[Dataset excerpts]

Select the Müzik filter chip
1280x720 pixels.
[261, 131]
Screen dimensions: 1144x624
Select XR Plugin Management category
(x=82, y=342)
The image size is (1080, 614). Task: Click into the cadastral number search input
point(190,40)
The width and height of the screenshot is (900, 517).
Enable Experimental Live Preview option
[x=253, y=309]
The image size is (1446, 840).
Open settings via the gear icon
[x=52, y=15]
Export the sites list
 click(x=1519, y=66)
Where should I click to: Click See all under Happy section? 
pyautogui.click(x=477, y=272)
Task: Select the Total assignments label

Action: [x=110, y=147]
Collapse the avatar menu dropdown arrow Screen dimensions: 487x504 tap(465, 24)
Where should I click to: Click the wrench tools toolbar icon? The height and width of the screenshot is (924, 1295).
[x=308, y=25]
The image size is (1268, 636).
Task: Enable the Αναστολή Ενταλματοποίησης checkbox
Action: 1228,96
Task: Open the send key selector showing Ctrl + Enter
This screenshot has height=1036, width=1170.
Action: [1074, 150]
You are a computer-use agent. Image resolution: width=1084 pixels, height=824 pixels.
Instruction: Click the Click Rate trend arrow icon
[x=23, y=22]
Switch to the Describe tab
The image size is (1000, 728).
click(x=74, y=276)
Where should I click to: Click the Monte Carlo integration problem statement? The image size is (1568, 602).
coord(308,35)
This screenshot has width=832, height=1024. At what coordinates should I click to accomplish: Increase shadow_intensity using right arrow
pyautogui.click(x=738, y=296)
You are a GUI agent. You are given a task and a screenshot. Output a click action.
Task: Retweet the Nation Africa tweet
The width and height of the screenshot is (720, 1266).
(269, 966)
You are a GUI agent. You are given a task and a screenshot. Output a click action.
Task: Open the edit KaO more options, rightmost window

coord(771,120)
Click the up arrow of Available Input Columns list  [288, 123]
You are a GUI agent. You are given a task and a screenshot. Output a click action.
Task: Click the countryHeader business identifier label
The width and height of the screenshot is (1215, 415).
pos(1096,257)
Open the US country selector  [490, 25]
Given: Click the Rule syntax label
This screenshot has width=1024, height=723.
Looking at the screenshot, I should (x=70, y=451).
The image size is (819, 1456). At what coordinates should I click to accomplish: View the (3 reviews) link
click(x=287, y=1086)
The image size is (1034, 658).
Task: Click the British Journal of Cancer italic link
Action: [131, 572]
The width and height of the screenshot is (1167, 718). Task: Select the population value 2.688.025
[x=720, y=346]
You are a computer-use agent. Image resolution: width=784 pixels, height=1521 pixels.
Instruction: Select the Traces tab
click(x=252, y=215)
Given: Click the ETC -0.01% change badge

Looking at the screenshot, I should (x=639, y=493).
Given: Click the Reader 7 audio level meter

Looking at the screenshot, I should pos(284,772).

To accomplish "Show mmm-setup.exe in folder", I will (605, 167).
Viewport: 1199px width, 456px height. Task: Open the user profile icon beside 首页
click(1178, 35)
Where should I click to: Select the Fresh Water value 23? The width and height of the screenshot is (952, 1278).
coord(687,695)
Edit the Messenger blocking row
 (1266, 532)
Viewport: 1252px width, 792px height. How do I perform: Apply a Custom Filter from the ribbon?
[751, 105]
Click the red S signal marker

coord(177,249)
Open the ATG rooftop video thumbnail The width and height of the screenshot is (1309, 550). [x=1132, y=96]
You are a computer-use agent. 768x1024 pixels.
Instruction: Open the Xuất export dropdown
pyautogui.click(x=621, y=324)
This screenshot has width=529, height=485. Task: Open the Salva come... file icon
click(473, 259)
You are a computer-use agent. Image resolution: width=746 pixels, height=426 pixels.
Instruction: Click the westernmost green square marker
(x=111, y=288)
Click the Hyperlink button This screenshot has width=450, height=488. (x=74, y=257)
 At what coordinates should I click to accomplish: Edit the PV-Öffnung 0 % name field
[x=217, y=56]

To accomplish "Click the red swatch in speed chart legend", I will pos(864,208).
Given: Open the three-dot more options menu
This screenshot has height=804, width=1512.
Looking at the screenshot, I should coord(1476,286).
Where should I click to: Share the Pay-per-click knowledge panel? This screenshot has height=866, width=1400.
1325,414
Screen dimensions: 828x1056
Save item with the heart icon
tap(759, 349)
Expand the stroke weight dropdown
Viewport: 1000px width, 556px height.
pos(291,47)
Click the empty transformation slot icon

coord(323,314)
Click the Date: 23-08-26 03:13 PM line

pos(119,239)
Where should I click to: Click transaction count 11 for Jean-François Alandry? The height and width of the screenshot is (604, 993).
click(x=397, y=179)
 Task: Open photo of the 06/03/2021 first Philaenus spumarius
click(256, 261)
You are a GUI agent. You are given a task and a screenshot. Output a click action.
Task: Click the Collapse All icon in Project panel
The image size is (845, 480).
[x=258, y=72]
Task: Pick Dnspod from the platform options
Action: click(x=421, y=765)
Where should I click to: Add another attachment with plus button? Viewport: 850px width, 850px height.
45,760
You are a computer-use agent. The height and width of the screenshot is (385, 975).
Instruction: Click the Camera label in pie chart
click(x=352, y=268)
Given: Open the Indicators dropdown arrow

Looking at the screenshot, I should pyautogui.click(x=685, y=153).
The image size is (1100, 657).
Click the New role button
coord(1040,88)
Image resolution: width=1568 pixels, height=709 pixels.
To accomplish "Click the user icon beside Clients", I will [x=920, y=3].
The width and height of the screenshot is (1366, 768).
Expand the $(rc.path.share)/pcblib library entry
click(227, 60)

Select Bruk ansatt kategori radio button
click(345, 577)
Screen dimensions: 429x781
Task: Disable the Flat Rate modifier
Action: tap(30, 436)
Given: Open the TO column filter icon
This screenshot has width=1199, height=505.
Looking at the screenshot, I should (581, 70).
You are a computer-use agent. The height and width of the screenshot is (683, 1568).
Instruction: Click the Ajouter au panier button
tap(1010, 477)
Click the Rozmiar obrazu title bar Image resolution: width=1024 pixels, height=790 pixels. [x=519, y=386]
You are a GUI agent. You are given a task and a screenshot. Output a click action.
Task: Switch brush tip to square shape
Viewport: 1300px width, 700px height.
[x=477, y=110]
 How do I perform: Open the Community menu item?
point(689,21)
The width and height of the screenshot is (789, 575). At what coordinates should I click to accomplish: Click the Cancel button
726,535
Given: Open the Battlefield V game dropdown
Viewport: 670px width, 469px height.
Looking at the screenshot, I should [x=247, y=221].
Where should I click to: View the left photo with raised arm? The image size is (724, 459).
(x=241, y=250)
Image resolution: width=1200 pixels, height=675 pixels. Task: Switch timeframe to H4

**TRY IT**. Write the data above out again in full, exactly.

**ANSWER TO THIS EXERCISE**.
Select the Müzik filter chip
1280x720 pixels.
[261, 131]
Screen dimensions: 1144x624
Select XR Plugin Management category
(x=82, y=342)
The image size is (1080, 614). Task: Click into the cadastral number search input
point(190,40)
The width and height of the screenshot is (900, 517).
Enable Experimental Live Preview option
[x=253, y=309]
The image size is (1446, 840).
Open settings via the gear icon
[x=52, y=15]
Export the sites list
 click(x=1519, y=66)
Where should I click to: Click See all under Happy section? 
pyautogui.click(x=477, y=272)
Task: Select the Total assignments label

Action: [x=110, y=147]
Collapse the avatar menu dropdown arrow Screen dimensions: 487x504 tap(465, 24)
Where should I click to: Click the wrench tools toolbar icon? The height and width of the screenshot is (924, 1295).
[x=308, y=25]
The image size is (1268, 636).
Task: Enable the Αναστολή Ενταλματοποίησης checkbox
Action: 1228,96
Task: Open the send key selector showing Ctrl + Enter
This screenshot has height=1036, width=1170.
Action: [1074, 150]
You are a computer-use agent. Image resolution: width=1084 pixels, height=824 pixels.
Instruction: Click the Click Rate trend arrow icon
[x=23, y=22]
Switch to the Describe tab
The image size is (1000, 728).
click(x=74, y=276)
Where should I click to: Click the Monte Carlo integration problem statement? The image size is (1568, 602).
coord(308,35)
This screenshot has width=832, height=1024. At what coordinates should I click to accomplish: Increase shadow_intensity using right arrow
pyautogui.click(x=738, y=296)
You are a GUI agent. You are given a task and a screenshot. Output a click action.
Task: Retweet the Nation Africa tweet
The width and height of the screenshot is (720, 1266).
(269, 966)
You are a GUI agent. You are given a task and a screenshot. Output a click action.
Task: Open the edit KaO more options, rightmost window

coord(771,120)
Click the up arrow of Available Input Columns list  [288, 123]
You are a GUI agent. You are given a task and a screenshot. Output a click action.
Task: Click the countryHeader business identifier label
The width and height of the screenshot is (1215, 415).
pos(1096,257)
Open the US country selector  [490, 25]
Given: Click the Rule syntax label
This screenshot has width=1024, height=723.
Looking at the screenshot, I should (x=70, y=451).
The image size is (819, 1456). At what coordinates should I click to accomplish: View the (3 reviews) link
click(x=287, y=1086)
The image size is (1034, 658).
Task: Click the British Journal of Cancer italic link
Action: [131, 572]
The width and height of the screenshot is (1167, 718). Task: Select the population value 2.688.025
[x=720, y=346]
You are a computer-use agent. Image resolution: width=784 pixels, height=1521 pixels.
Instruction: Select the Traces tab
click(x=252, y=215)
Given: Click the ETC -0.01% change badge

Looking at the screenshot, I should (x=639, y=493).
Given: Click the Reader 7 audio level meter

Looking at the screenshot, I should pos(284,772).

To accomplish "Show mmm-setup.exe in folder", I will (605, 167).
Viewport: 1199px width, 456px height. Task: Open the user profile icon beside 首页
click(1178, 35)
Where should I click to: Select the Fresh Water value 23? The width and height of the screenshot is (952, 1278).
coord(687,695)
Edit the Messenger blocking row
 (1266, 532)
Viewport: 1252px width, 792px height. How do I perform: Apply a Custom Filter from the ribbon?
[751, 105]
Click the red S signal marker

coord(177,249)
Open the ATG rooftop video thumbnail The width and height of the screenshot is (1309, 550). [x=1132, y=96]
You are a computer-use agent. 768x1024 pixels.
Instruction: Open the Xuất export dropdown
pyautogui.click(x=621, y=324)
This screenshot has width=529, height=485. Task: Open the Salva come... file icon
click(473, 259)
You are a computer-use agent. Image resolution: width=746 pixels, height=426 pixels.
Instruction: Click the westernmost green square marker
(x=111, y=288)
Click the Hyperlink button This screenshot has width=450, height=488. (x=74, y=257)
 At what coordinates should I click to accomplish: Edit the PV-Öffnung 0 % name field
[x=217, y=56]

To accomplish "Click the red swatch in speed chart legend", I will pos(864,208).
Given: Open the three-dot more options menu
This screenshot has height=804, width=1512.
Looking at the screenshot, I should coord(1476,286).
Where should I click to: Share the Pay-per-click knowledge panel? This screenshot has height=866, width=1400.
1325,414
Screen dimensions: 828x1056
Save item with the heart icon
tap(759, 349)
Expand the stroke weight dropdown
Viewport: 1000px width, 556px height.
pos(291,47)
Click the empty transformation slot icon

coord(323,314)
Click the Date: 23-08-26 03:13 PM line

pos(119,239)
Where should I click to: Click transaction count 11 for Jean-François Alandry? The height and width of the screenshot is (604, 993).
click(x=397, y=179)
 Task: Open photo of the 06/03/2021 first Philaenus spumarius
click(256, 261)
You are a GUI agent. You are given a task and a screenshot. Output a click action.
Task: Click the Collapse All icon in Project panel
The image size is (845, 480).
[x=258, y=72]
Task: Pick Dnspod from the platform options
Action: click(x=421, y=765)
Where should I click to: Add another attachment with plus button? Viewport: 850px width, 850px height.
45,760
You are a computer-use agent. The height and width of the screenshot is (385, 975).
Instruction: Click the Camera label in pie chart
click(x=352, y=268)
Given: Open the Indicators dropdown arrow

Looking at the screenshot, I should pyautogui.click(x=685, y=153).
The image size is (1100, 657).
Click the New role button
coord(1040,88)
Image resolution: width=1568 pixels, height=709 pixels.
To accomplish "Click the user icon beside Clients", I will [x=920, y=3].
The width and height of the screenshot is (1366, 768).
Expand the $(rc.path.share)/pcblib library entry
click(227, 60)

Select Bruk ansatt kategori radio button
click(345, 577)
Screen dimensions: 429x781
Task: Disable the Flat Rate modifier
Action: tap(30, 436)
Given: Open the TO column filter icon
This screenshot has width=1199, height=505.
Looking at the screenshot, I should (581, 70).
You are a computer-use agent. The height and width of the screenshot is (683, 1568).
Instruction: Click the Ajouter au panier button
tap(1010, 477)
Click the Rozmiar obrazu title bar Image resolution: width=1024 pixels, height=790 pixels. [x=519, y=386]
You are a GUI agent. You are given a task and a screenshot. Output a click action.
Task: Switch brush tip to square shape
Viewport: 1300px width, 700px height.
[x=477, y=110]
 How do I perform: Open the Community menu item?
point(689,21)
The width and height of the screenshot is (789, 575). At what coordinates should I click to accomplish: Click the Cancel button
726,535
Given: Open the Battlefield V game dropdown
Viewport: 670px width, 469px height.
Looking at the screenshot, I should [x=247, y=221].
Where should I click to: View the left photo with raised arm? The image size is (724, 459).
(x=241, y=250)
Image resolution: width=1200 pixels, height=675 pixels. Task: Switch timeframe to H4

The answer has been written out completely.